§ Exercise:
Everything in the entries is to be written out exactly, except for the pictures.

§ Data for review:
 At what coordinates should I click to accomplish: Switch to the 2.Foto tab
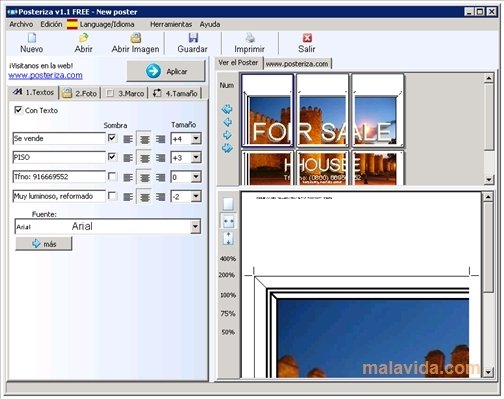80,93
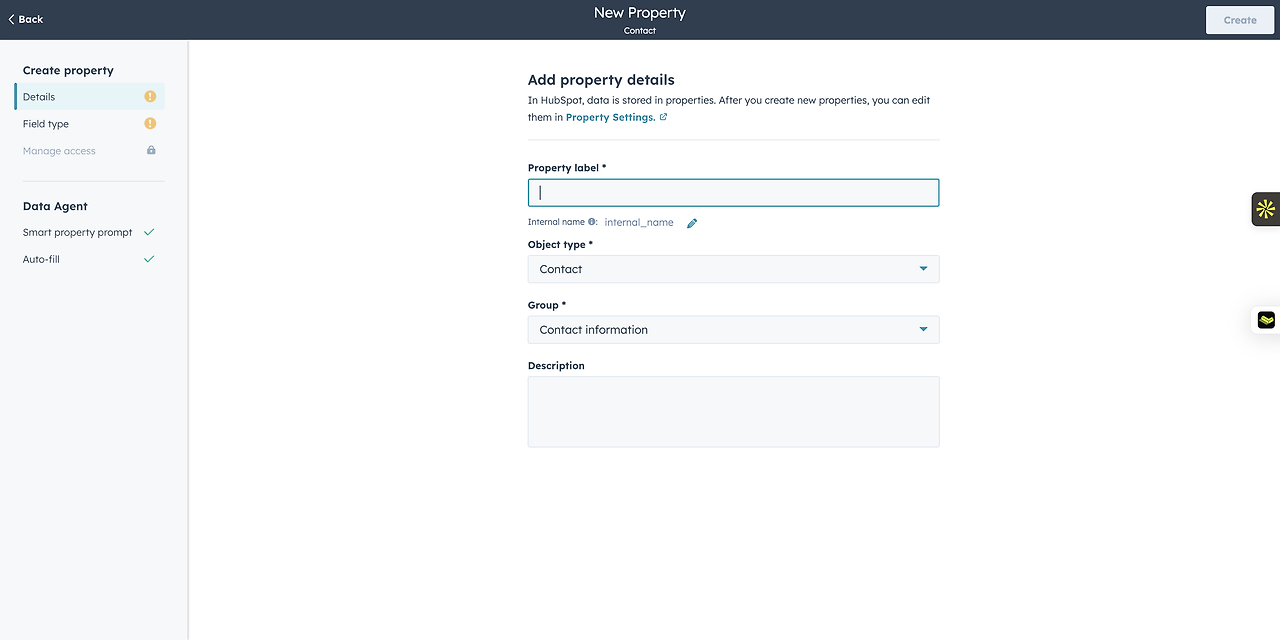Image resolution: width=1280 pixels, height=640 pixels.
Task: Go Back using the header link
Action: point(26,19)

§ Expected output:
 At what coordinates should I click to accomplish: Switch to the 2.Foto tab
80,93
Image resolution: width=1280 pixels, height=640 pixels.
Task: Go Back using the header link
Action: point(26,19)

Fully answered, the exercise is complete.